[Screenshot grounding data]

= Beginning of Section =

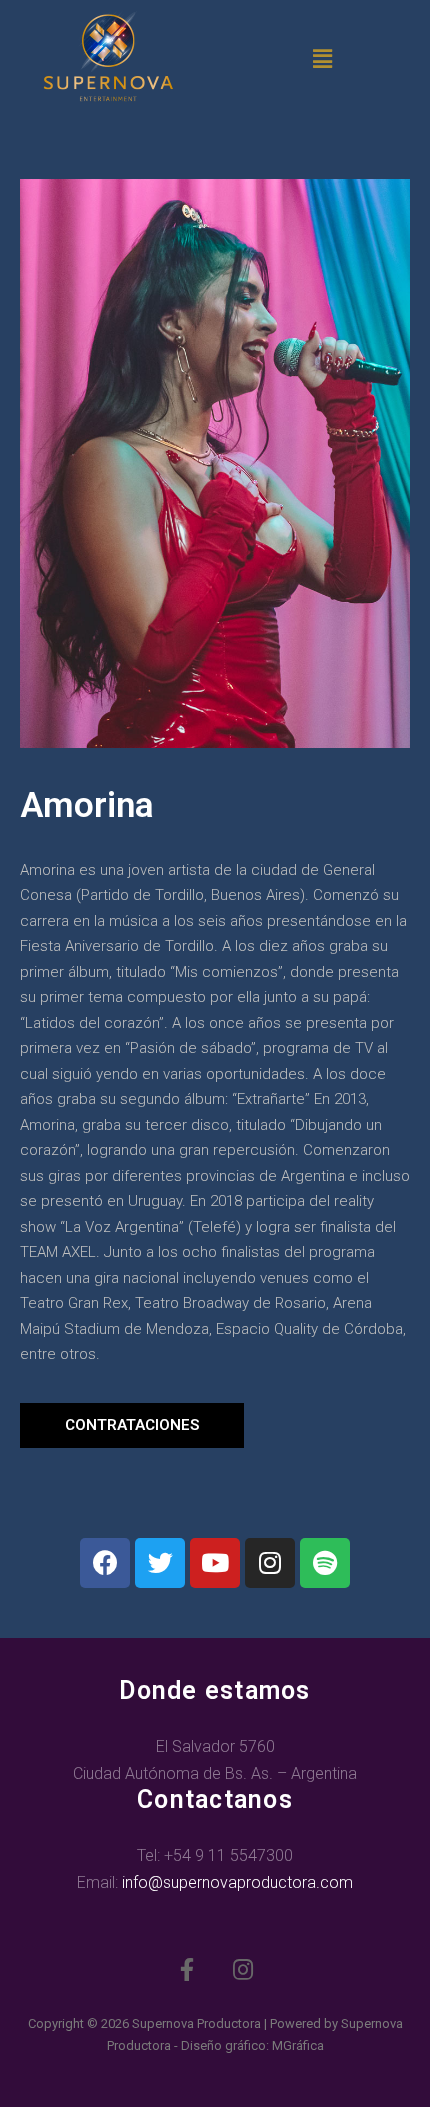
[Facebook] (105, 1563)
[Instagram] (270, 1563)
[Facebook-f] (187, 1970)
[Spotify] (325, 1563)
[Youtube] (215, 1563)
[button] (132, 1425)
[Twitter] (160, 1563)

= End of Section =

▶ Task item:
Since pictures are not part of the copy, set down only the remaining data exactly.

▶ Exercise output:
[Facebook] (105, 1563)
[Instagram] (270, 1563)
[Facebook-f] (187, 1970)
[Spotify] (325, 1563)
[Youtube] (215, 1563)
[button] (132, 1425)
[Twitter] (160, 1563)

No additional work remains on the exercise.